The subject matter of queer linguistics has long been in dispute. This is one of many ways in which queer linguistics models the fluid and fractured properties of the sociolinguistic experiences that it purports to theorize. Even so, as the articles in this special issue suggest, work in queer linguistics is finding areas of common interest in critical studies of homonormativity. Broadly described, these studies explore, as a primary concern, how linguistic practices reflect, reproduce and validate the heteronormative order; and by doing so, they expose the regulatory processes lending authority and privilege to certain – but not all – forms of sexuality, racial/ethnic background, class position and citizenship and, in some cases, transnational loyalties.
Granted, a queer linguistics defined in terms of these interests does not resemble the queer linguistics of an earlier time, when the focus of research addressed the linguistic practices of sexually marginalized subjects, and then, freed of the constraints of pre-determined identities, began to explore linguistic representations of desire. As the articles by Koller, Milani, Motschenbacher and Schneider suggest, queer linguistics need not reject studies of desire in order to pursue the study of normativity. However, the queer linguistics that is being modeled in these articles adopts a critical stance in relation to the analysis of language and desire. ‘Critical’ has become a fashionable orientation to social inquiry, thanks to the popularity of post-structural theory. But a critical stance becomes especially valuable for studies of sexuality – for language-centered studies, especially. Critical inquiry requires an analysis that refuses to treat social phenomena as if they are self-contained formations, and thus subject to explanation in their own terms. For Fairclough, ‘the aim of critical social research is better understanding of how societies work and produce both beneficial and detrimental effects, and of how the detrimental effects can be mitigated if not eliminated’ (2003: 203). Thus, a critical linguistic inquiry always orients to the analysis of linguistic practices so that the inquiry discloses connections between linguistic practice, social organization, benefit and detriment. Studies of language and sexuality ask how aspects of the sexual, as represented and negotiated through linguistic practices, help shape, and are shaped by, those connections. Desire is one component of the sexual, of course; but viewed from a critical perspective, desire ceases to be an interiorized formation and becomes instead a site of social organization, benefit and detriment – in other words, a site of normativity and regulatory power.
Schneider’s discussion of heteronormativity recreated in salsa dancing is a useful example here. Schneider’s article compares aspects of salsa performance in Frankfurt (Germany) and Sydney (Australia). And as statements like the following show, the fiery passion of the salsa performance emerges only when the female partner submits to the leadership of the male dancing partner.
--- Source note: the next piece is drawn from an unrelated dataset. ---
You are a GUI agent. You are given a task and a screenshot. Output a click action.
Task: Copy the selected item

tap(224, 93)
A male salsa dancer in Frankfurt told Schneider: Also, beim Salsa mußt du die Emanzipation zuhause lassen. (C1, Frankfurt) [You know, in Salsa, you have to leave emancipation at home.] (Schneider, 2013)
Similarly, a female salsa dance instructor in Sydney told Schneider: I am sure that’s what the guys and the girls, that’s what they love about it. The girls want to be led, firstly. And ahm, the guys want to dance with somebody who can follow them actually, you know, ahm, you know, five minutes where the man is the man and leads and the woman has to be a woman, in terms of, you know, a concept or view of women have to follow and men have to lead. (M28, Sydney) (Schneider, 2013)
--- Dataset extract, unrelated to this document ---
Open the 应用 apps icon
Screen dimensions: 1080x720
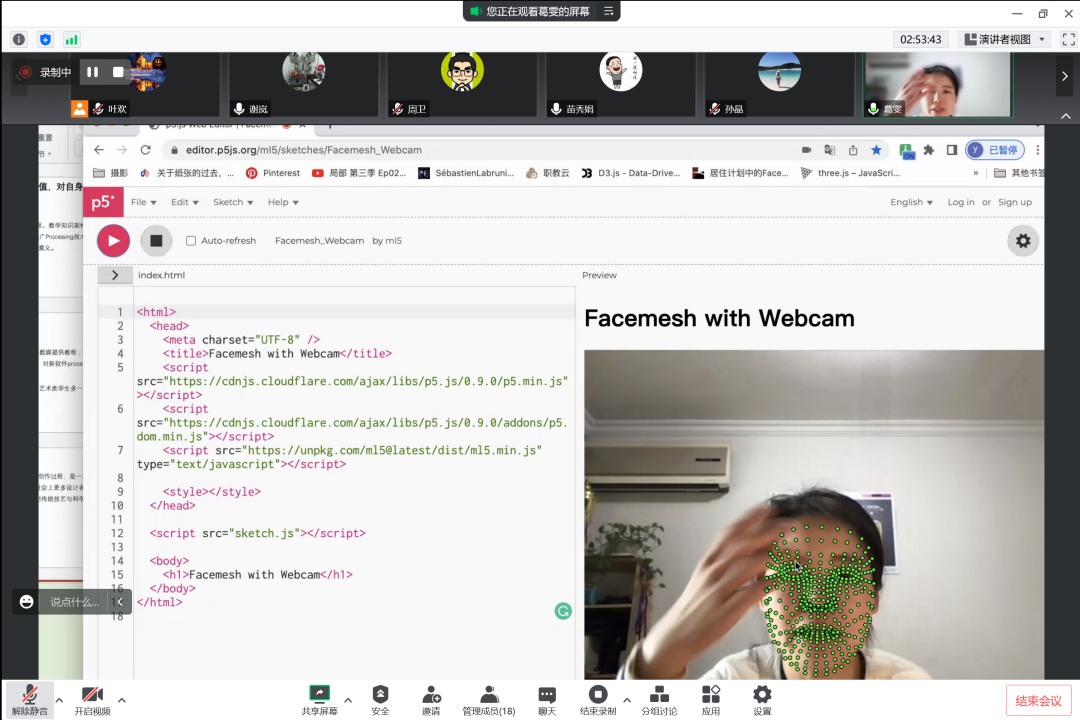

Schneider cites her own ill ease at having to ‘leave emancipation at home’ when she began dancing salsa with a male partner. But something else also helped her understand the regulatory power of salsa partnerships: Schneider’s observations were based in settings that were heterosexual-identified and populated by heterosexual couples. However, on certain occasions, two men or two women might dance together during a salsa party. Such pairings violated the normative expectations that ordinarily mapped leadership and submission into messages of gender difference. Yet other dancers, watching these ‘same-sex couples’ perform, diffused the potency of the violation in each case – though not in identical ways. When two men danced together, other dancers claimed that the pair was engaged in parody – one figure retaining authority, the other ‘playing’ at submission, and at times said to be doing at least as good a job of submission as his female counterpart. When two women danced together, other dancers recast the performance from ‘real’ dancing into acts of remediation or rehearsal. Female pairs were never allowed to engage in parody: as one respondent explained to Schneider, ‘when guys doing the same thing, it’s comic [and] has that element of fun . . ., [but] two girls together, not so much’ (Schneider, 2013).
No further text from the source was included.